Miya, from the series Fifty-three Stations of the Tokaido (Tokaido gojusan tsugi), also known as the Tokaido with Poem (Kyoka iri Tokaido), is a landscape print by Utagawa Hiroshige produced around 1832 and held in the Art Institute of Chicago. Miya was the forty-first station of the Tokaido, situated at the precincts of the great Atsuta Jingu shrine in present-day Nagoya, and it served as the embarkation point for the seven-ri ferry across Ise Bay to Kuwana. The station was therefore both a sacred site and a logistical hub, and Hiroshige's designs of Miya often emphasised the shrine's torii, the activity of the harbour, or the festivities associated with the Atsuta matsuri.

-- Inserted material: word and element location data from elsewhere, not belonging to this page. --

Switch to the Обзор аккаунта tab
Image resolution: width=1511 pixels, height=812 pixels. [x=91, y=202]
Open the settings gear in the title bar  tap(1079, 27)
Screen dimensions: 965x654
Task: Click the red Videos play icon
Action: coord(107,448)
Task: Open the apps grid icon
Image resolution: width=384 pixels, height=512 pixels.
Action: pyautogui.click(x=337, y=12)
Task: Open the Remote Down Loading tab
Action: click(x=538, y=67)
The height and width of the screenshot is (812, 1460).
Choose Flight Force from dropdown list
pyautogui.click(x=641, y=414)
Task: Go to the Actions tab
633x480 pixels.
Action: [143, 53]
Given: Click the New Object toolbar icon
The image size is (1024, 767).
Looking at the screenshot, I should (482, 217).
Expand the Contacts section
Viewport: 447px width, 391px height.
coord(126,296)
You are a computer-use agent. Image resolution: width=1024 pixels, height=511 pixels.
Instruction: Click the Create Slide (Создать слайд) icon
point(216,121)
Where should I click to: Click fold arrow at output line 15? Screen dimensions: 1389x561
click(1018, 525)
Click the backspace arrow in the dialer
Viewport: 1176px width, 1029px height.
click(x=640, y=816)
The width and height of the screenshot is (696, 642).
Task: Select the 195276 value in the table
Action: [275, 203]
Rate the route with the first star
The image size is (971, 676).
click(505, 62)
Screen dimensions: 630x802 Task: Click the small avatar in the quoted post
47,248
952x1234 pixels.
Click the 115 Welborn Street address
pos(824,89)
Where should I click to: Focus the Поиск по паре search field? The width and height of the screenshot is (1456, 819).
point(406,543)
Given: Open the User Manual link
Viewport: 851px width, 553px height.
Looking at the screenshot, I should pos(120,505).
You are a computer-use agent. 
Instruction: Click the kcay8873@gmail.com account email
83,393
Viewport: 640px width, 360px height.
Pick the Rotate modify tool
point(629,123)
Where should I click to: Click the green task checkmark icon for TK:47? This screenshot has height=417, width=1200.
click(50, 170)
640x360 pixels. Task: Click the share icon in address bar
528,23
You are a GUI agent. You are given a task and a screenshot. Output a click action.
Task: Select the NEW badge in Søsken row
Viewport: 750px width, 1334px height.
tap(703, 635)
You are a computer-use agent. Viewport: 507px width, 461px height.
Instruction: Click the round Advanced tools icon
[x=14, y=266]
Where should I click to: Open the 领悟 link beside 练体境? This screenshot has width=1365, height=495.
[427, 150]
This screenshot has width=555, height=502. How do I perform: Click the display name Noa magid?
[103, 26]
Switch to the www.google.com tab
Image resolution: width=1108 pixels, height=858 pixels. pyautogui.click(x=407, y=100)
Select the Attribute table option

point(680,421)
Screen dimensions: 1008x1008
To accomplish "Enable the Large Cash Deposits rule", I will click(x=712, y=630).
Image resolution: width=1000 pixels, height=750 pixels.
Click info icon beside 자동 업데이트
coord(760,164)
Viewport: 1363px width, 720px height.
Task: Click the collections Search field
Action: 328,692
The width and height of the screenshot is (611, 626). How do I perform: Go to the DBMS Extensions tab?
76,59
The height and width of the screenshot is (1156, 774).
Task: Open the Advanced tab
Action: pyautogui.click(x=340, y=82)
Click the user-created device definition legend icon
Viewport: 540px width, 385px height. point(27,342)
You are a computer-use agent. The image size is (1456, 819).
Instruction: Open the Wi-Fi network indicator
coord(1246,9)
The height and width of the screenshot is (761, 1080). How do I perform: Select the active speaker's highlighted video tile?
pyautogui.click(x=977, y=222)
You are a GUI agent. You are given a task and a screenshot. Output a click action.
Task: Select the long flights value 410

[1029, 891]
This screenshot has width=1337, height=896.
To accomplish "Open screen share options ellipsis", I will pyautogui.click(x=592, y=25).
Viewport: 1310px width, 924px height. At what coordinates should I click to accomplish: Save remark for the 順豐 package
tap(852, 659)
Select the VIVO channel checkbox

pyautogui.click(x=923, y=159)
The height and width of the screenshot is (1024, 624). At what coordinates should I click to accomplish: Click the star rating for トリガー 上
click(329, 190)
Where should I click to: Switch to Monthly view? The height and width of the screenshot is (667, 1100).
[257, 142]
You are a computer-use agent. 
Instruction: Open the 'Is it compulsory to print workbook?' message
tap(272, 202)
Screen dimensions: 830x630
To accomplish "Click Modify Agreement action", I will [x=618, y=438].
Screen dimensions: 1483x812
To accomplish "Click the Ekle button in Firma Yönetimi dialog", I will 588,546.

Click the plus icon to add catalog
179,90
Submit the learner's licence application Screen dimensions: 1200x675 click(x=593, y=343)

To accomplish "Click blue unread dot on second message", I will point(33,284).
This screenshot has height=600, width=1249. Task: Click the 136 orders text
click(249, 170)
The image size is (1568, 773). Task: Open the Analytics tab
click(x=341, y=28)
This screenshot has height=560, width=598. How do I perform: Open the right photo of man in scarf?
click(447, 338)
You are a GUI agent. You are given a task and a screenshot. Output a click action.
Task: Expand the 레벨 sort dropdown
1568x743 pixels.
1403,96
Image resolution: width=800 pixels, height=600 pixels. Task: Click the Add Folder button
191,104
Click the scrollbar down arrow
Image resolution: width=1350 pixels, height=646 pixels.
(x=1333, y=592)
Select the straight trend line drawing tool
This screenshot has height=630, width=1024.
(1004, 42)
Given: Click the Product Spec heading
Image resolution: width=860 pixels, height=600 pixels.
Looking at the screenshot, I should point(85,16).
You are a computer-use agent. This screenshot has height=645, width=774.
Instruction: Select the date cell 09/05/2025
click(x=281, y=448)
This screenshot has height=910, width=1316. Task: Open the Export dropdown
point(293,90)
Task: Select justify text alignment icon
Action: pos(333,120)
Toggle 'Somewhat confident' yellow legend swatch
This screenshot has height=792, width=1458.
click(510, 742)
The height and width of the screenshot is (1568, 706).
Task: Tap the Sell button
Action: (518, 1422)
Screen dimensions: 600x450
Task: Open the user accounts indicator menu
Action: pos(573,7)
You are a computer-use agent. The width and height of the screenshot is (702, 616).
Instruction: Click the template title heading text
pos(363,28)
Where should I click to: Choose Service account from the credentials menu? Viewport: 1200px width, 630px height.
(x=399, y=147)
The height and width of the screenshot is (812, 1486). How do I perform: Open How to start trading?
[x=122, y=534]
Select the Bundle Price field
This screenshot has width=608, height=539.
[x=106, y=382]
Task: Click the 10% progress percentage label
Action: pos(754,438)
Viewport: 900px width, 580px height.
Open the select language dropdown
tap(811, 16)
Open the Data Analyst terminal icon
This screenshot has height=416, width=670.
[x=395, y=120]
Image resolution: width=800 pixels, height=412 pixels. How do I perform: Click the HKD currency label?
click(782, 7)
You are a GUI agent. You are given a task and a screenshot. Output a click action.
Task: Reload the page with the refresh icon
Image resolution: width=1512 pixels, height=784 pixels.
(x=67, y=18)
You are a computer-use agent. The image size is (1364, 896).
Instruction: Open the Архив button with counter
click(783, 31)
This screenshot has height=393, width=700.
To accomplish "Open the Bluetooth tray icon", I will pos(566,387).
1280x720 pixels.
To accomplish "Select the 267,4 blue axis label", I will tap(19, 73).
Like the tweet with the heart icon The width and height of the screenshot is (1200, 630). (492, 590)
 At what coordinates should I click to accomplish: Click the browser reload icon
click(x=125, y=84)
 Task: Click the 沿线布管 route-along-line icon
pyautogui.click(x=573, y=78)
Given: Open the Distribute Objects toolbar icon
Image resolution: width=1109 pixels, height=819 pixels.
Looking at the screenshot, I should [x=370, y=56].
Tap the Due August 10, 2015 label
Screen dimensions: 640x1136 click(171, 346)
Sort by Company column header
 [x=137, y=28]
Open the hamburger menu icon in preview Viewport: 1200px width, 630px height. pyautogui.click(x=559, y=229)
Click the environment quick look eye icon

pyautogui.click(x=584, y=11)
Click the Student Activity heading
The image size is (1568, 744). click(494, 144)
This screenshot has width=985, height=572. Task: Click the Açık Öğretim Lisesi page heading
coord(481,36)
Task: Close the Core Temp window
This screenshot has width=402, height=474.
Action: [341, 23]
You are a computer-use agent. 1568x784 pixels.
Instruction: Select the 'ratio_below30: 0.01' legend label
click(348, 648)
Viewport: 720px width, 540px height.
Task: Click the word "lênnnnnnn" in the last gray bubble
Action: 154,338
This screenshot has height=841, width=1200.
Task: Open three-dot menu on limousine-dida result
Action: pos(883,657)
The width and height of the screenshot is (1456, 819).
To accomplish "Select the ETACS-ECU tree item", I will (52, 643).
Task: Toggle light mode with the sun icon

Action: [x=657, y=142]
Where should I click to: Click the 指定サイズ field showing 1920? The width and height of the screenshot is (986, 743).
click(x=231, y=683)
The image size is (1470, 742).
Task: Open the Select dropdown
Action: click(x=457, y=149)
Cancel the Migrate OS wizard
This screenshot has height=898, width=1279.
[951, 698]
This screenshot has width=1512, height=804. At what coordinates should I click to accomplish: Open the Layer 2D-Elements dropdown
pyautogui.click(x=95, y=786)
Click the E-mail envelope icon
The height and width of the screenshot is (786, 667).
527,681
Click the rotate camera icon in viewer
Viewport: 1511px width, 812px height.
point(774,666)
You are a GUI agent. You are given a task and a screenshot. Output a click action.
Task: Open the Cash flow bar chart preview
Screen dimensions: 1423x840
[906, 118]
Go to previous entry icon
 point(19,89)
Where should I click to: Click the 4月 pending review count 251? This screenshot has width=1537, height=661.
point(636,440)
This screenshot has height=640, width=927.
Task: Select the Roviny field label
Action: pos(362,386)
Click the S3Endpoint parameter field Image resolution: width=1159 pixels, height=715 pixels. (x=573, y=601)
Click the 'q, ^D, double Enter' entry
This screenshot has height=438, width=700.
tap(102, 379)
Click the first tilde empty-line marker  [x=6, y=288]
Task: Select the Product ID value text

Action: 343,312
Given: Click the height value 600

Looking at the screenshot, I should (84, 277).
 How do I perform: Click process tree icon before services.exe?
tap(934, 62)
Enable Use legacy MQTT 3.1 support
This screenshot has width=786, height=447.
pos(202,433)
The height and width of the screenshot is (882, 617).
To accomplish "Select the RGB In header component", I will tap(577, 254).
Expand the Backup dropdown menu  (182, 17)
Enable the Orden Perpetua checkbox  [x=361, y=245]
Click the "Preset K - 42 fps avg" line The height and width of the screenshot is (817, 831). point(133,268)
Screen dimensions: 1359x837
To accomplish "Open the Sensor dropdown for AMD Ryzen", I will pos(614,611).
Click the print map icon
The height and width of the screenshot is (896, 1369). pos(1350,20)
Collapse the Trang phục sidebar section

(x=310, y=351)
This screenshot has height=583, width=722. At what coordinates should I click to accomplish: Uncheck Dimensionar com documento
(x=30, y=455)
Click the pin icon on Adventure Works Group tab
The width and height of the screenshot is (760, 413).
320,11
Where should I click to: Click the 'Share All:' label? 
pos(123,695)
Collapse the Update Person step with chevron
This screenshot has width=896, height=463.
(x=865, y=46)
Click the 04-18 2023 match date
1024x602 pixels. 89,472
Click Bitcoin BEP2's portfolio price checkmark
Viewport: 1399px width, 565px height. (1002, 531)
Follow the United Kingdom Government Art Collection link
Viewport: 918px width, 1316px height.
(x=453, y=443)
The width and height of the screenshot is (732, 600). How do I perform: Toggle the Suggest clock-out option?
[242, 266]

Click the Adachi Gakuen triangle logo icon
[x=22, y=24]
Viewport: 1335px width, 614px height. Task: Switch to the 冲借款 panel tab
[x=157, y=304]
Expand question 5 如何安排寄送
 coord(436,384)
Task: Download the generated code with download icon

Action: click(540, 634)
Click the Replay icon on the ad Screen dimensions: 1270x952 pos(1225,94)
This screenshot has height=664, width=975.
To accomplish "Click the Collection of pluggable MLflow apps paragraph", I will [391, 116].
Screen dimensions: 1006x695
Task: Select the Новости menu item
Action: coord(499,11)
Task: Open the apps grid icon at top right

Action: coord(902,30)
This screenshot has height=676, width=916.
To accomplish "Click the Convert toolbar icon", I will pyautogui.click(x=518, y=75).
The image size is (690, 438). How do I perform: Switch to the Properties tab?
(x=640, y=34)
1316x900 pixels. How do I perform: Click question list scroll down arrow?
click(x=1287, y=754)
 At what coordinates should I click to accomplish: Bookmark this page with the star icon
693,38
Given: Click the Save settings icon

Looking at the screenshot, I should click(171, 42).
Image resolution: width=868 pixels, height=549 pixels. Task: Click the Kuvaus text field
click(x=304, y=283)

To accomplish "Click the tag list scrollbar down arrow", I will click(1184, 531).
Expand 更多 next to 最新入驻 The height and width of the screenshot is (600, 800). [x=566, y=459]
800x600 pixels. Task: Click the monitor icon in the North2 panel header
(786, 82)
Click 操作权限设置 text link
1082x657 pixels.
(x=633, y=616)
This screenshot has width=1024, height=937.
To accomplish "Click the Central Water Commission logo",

The Hoeido Miya is famously a night scene of running men hauling lanterns during the festival, and the Kyoka iri Tokaido version offers a different interpretation paired with a kyoka verse. As an Edo ukiyo-e landscape print, Miya benefits from the unusual combination of religious gravity and commercial bustle that distinguished it from purely inland post towns. The print's location in the Art Institute of Chicago places it within an exceptionally strong group of Hiroshige Tokaido holdings, allowing the Kyoka iri Miya to be compared with the Hoeido design and with later Tokaido versions Hiroshige produced through the 1840s and 1850s. The work invites attention to how Hiroshige negotiated the difficult task of representing places that were many things at once, sacred, civic, mercantile, and how his repeated returns to these complex sites built up over time into a layered portrait of the Tokaido road as a whole.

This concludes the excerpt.